Texte fourni:
*****

Abraham, malade et faible, laisse place alors à un nouvel homme, plein de vigueur, d’entrain et d’initiative.
Les versets sont éloquents sur la métamorphose vécue par Abraham, ils emploient ainsi une succession de verbes d’action évoquant un grand dynamisme : « En les voyant, il courut à eux du seuil de la tente et se prosterna contre terre.[…] Qu'on aille quérir un peu d'eau; lavez vos pieds et reposez-vous sous cet arbre. Je vais apporter une tranche de pain, vous réparerez vos forces, puis vous poursuivrez votre chemin, puisque aussi bien vous avez passé près de votre serviteur." Ils répondirent : "Fais ainsi que tu as dit". Abraham rentra en hâte dans sa tente, vers Sara et dit: "Vite, prends trois mesures de farine de pur froment, pétris-la et fais-en des gâteaux." Puis, Abraham courut au troupeau, choisit un veau tendre et gras et le donna au serviteur, qui se hâta de l'accommoder. Il prit de la crème et du lait, puis le veau qu'on avait préparé et le leur servit : il se tenait devant eux, sous l'arbre, tandis qu'ils mangeaient. »
Que s’est-il donc passé pour qu’Abraham connaisse une convalescence aussi fulgurante ?
Les patriarches ont ceci de particulier qu’ils ont incarné et diffusé dans le monde de grandes valeurs morales de manière absolue, ils ont poussé ces qualités au plus loin de ce qu’un homme peut espérer atteindre.
Abraham, le premier des patriarches, s’est caractérisé par son Hessed, sa bonté. Il a consacré sa vie à faire le bien, à témoigner de la sollicitude à ses contemporains, à les protéger, et à essayer de les rapprocher de D.ieu.
Dans le passage que nous avons évoqué ci-dessous, nous constatons le merveilleux « élan vital » insufflé à Abraham dès lors qu’il a pu accomplir une mitsva qui lui était chère : prendre soin d’autrui. A ce moment, il ressent une harmonie intérieure, il coïncide avec l’essence de son âme et son être entier déborde de bonheur, éclipsant la douleur physique qu’il ressentait lorsqu’il était seul, sans possibilité de faire une mitsva, fut-il en train de parler à D.ieu.
En effet, faut-il le rappeler, la Torah n’est pas une religion de la méditation solitaire retirée du « vacarme » du monde, elle incarne au contraire l’ambition d’élever le monde dans ses différentes dimensions à la dignité d’y accueillir la présence divine.
Aussi, le bonheur ne se trouve pas dans une recherche solitaire, égoïste, mais il se trouve avant tout dans la relation à l’autre, et plus précisément dans la capacité de l’homme à « donner ».
En effet, le cœur de l’homme peut être attiré par deux tendances naturelles : « prendre » ou « donner » (Rav. E. E. Dessler). Et, à cet égard, la Torah exhorte l’homme à rejeter la première pour développer dans son coeur une propension au « don », à l’empathie avec autrui.

*****

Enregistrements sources
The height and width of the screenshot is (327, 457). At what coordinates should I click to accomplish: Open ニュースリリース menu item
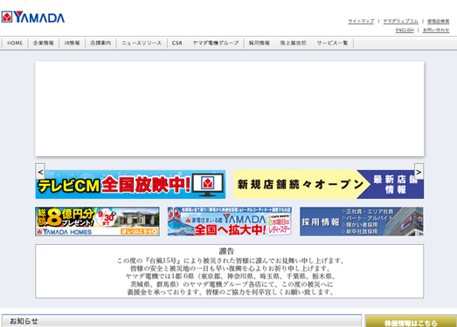pyautogui.click(x=142, y=43)
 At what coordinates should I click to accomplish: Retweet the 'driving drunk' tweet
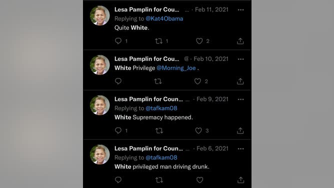(x=159, y=180)
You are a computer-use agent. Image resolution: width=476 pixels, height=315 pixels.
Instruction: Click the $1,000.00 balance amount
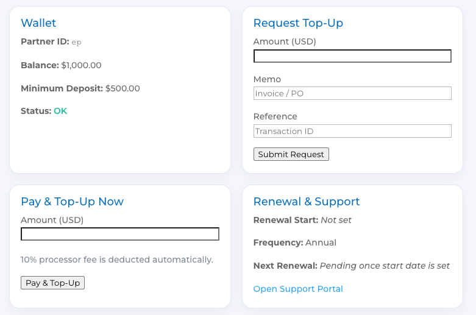pyautogui.click(x=81, y=65)
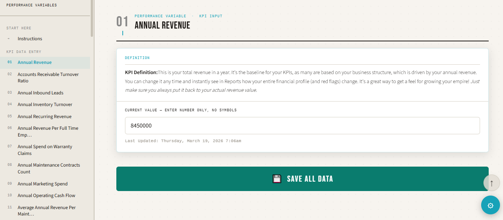
Task: Open the Instructions sidebar link
Action: (30, 39)
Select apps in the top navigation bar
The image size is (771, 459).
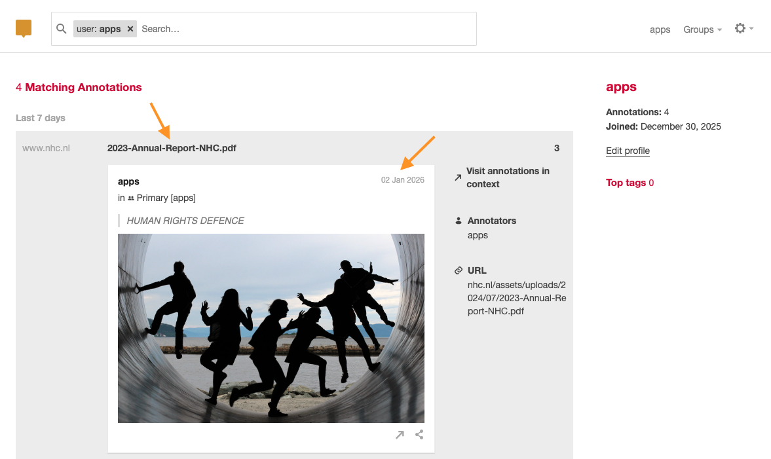coord(660,29)
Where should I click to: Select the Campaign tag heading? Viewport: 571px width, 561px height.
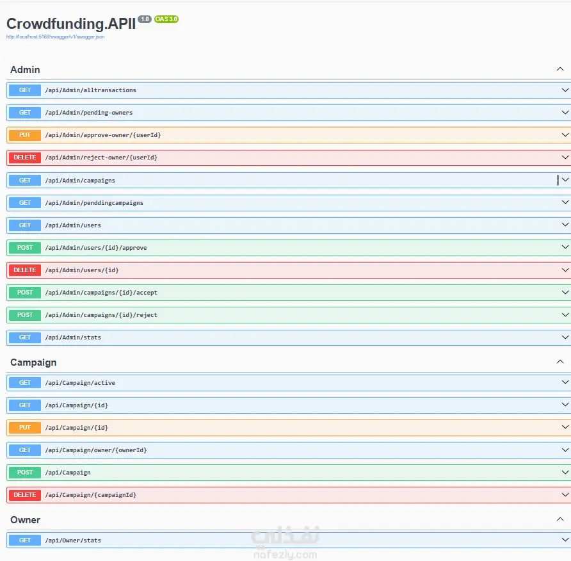33,362
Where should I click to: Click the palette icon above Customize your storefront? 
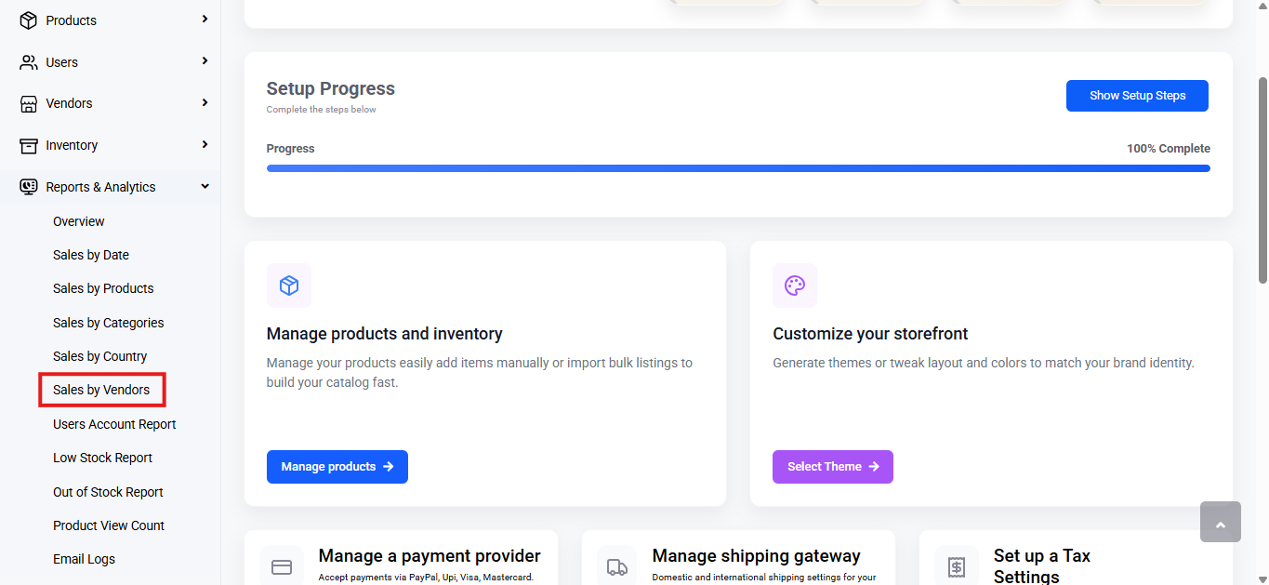[795, 286]
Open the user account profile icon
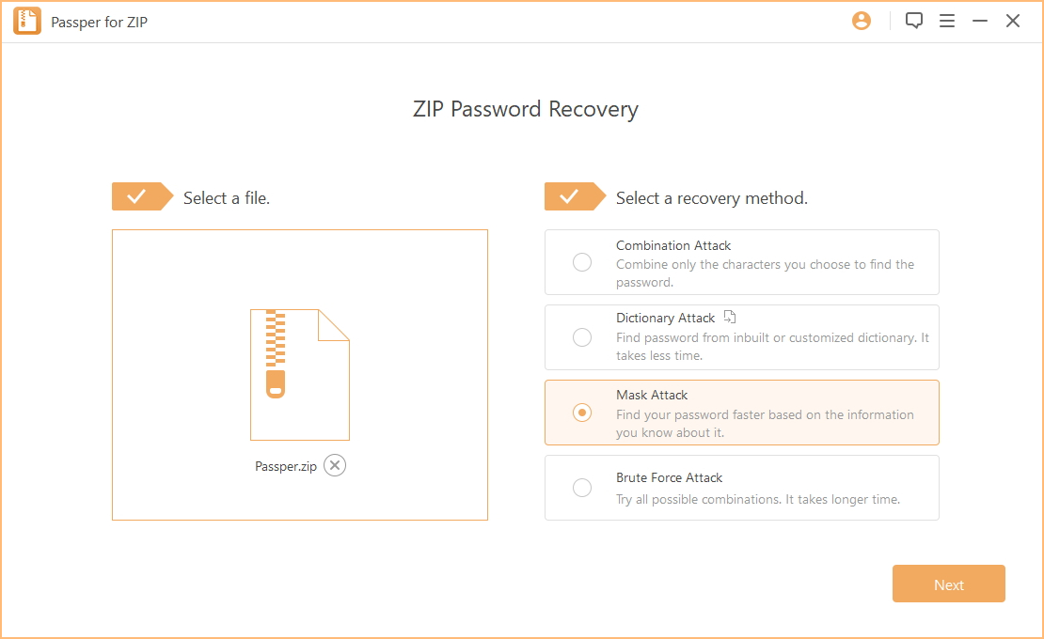This screenshot has height=639, width=1044. coord(861,22)
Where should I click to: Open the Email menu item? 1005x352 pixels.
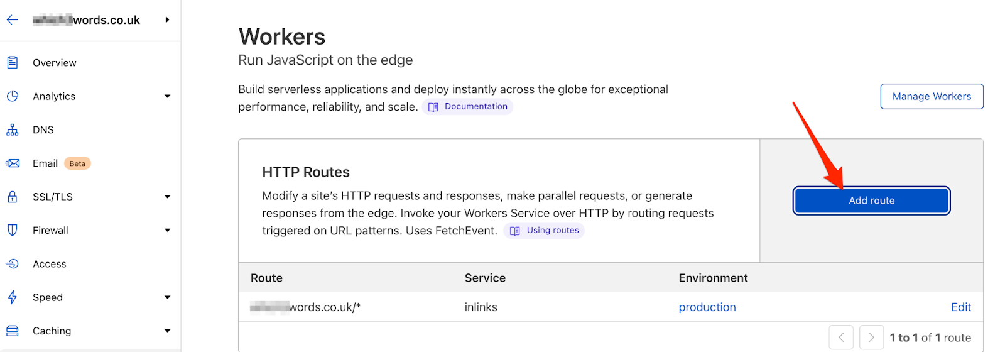tap(45, 163)
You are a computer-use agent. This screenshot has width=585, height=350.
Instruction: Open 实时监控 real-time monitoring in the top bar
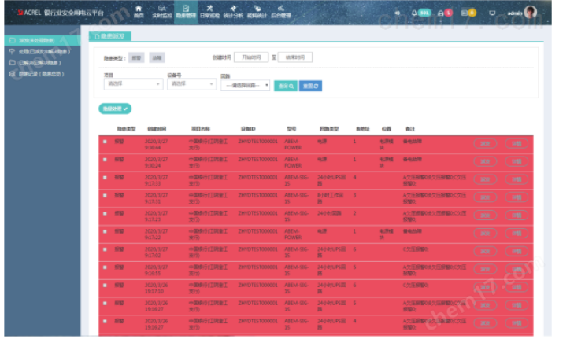pyautogui.click(x=161, y=11)
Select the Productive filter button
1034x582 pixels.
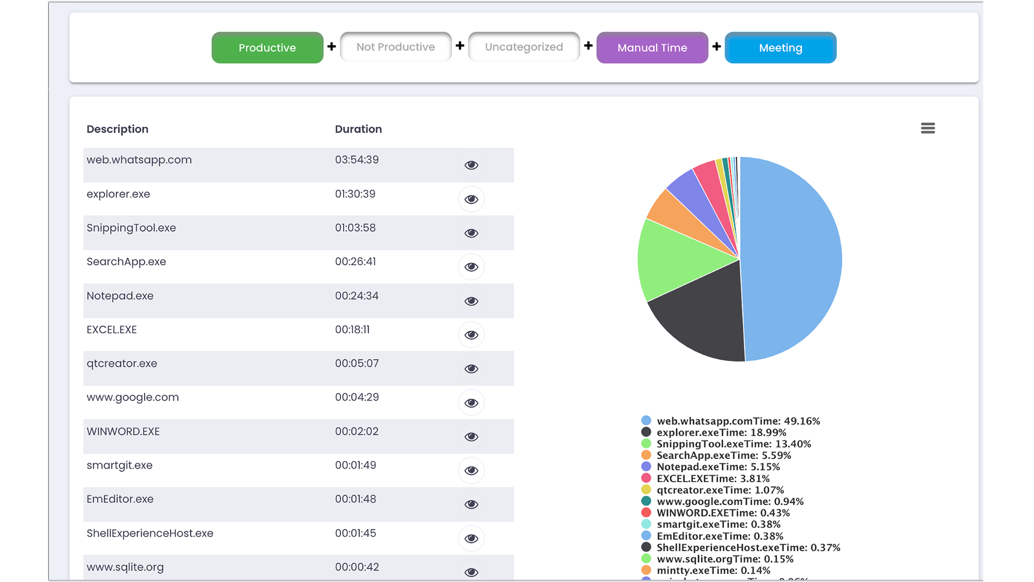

*****

Question brève 1: D'après le texte sur Abraham, par quelle qualité le premier des patriarches s'est-il caractérisé ?
Question brève 2: Reproduisez fidèlement le passage du texte sur Abraham allant de « Que s’est-il donc » à « peut espérer atteindre. ».
Appuyez-vous uniquement sur le texte sur Abraham.

Réponse complète 1: Par son Hessed, sa bonté.

Réponse complète 2:
Que s’est-il donc passé pour qu’Abraham connaisse une convalescence aussi fulgurante ?
Les patriarches ont ceci de particulier qu’ils ont incarné et diffusé dans le monde de grandes valeurs morales de manière absolue, ils ont poussé ces qualités au plus loin de ce qu’un homme peut espérer atteindre.